Horses were a popular theme during the 70’s, not only America’s Horse With No Name, but also Wildfire by Michael Murphy, Red-Headed Stranger by Willie Nelson, and a decade later Ricki Lee Jones would release Horses. and Darryl Braithwate would cover it and create an iconic local anthem.

The lyrical narrative of the song was ostensibly word play and rhyming couplets, neither Ryan nor his producer Peter Dawkins thought it would be a hit, Ryan described it as “a song writing exercise, a bit of a throwaway”. But musically it was engaging, in a folk-rock CSNY kind of way, with acoustic guitar, banjo, balalaika, and percussion merging with orchestral strings and brass.

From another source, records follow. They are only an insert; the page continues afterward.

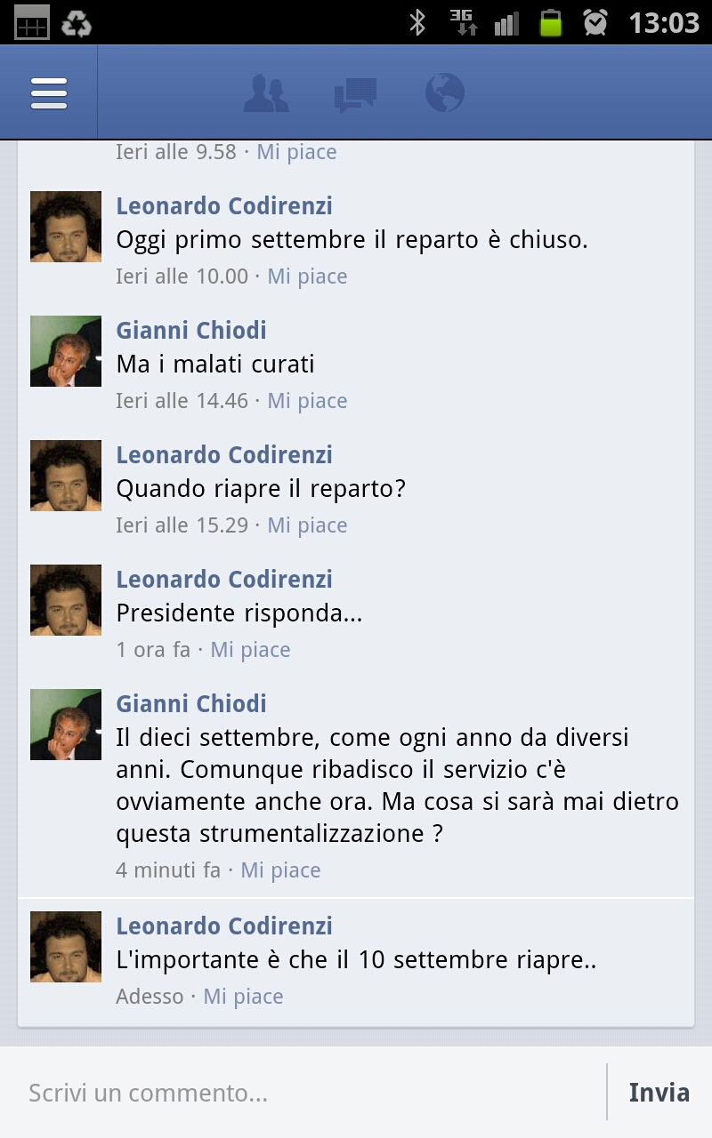Screen dimensions: 712x1138
Task: Like the "Presidente risponda..." comment
Action: [250, 650]
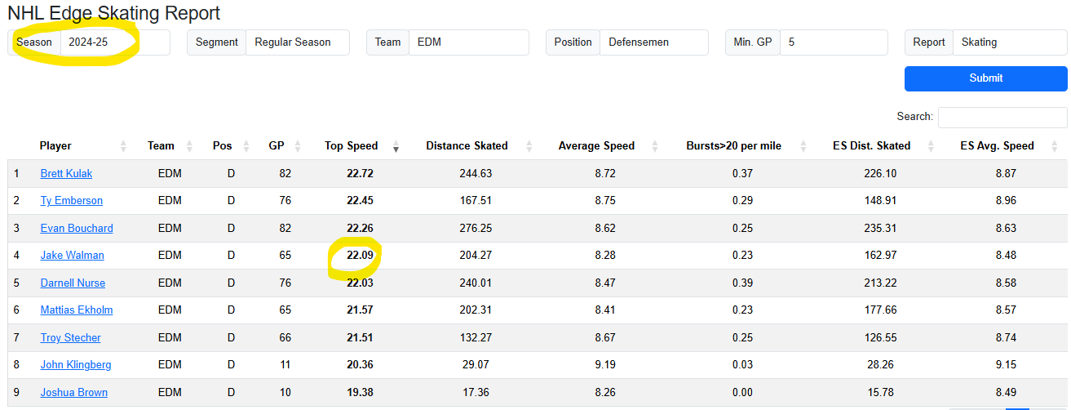
Task: Click the Team column sort arrows
Action: point(189,146)
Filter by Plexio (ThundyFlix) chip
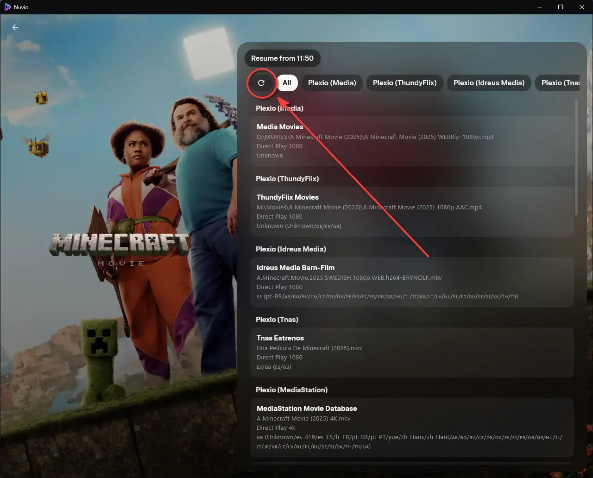This screenshot has height=478, width=593. tap(405, 83)
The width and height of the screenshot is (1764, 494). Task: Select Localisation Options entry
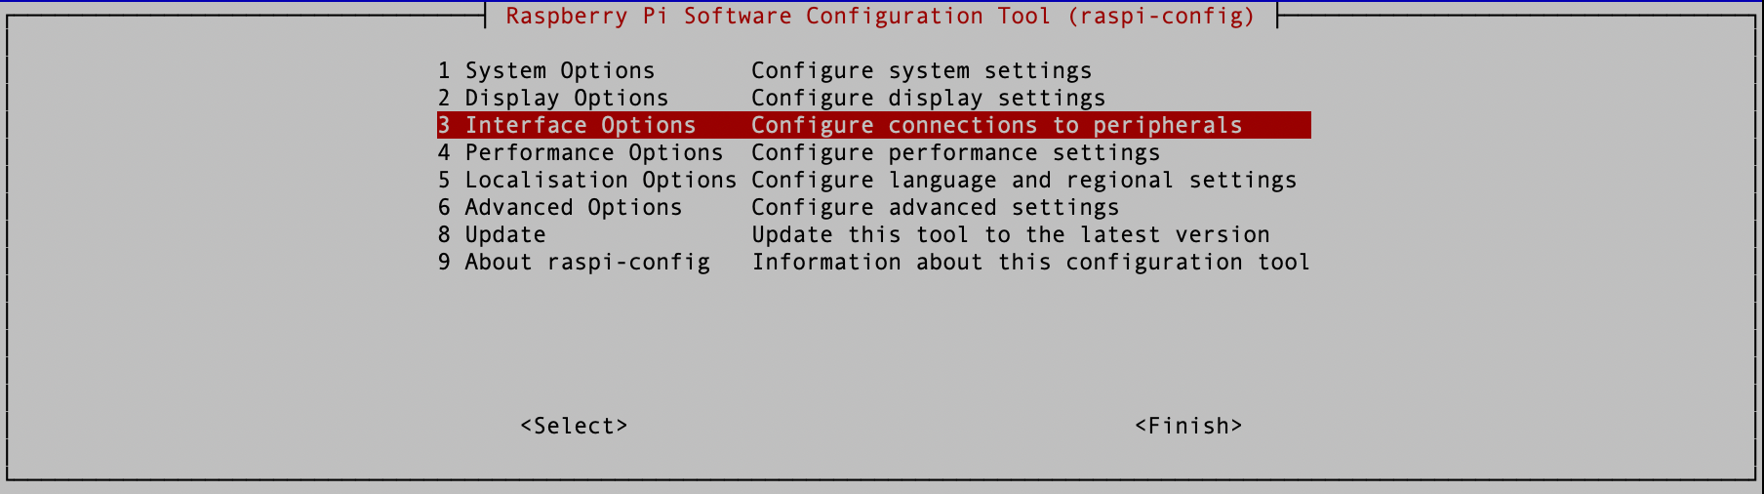click(x=873, y=181)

It was also lyrically teasing and obscure enough to invite interpretation, to perhaps uncover hidden meanings in its nooks and crannies. The word “horse” is sometimes a colloquialism for heroin and this gave rise to a theory that the song contained heavily-coded drug references, not uncommon in songs at the time, others read religious meanings into the lyrics, even suggesting that Ross Ryan was predicting the second coming of Christ!

The “throwaway” became a breakthrough #2 national hit for Ryan in November ’73, he also had success with the albums My Name Means Horse (#3 in ’74) and After the Applause (#35 in ‘75) and he continued to assemble a credible body of work over the next 20 years but never rose to these heights again.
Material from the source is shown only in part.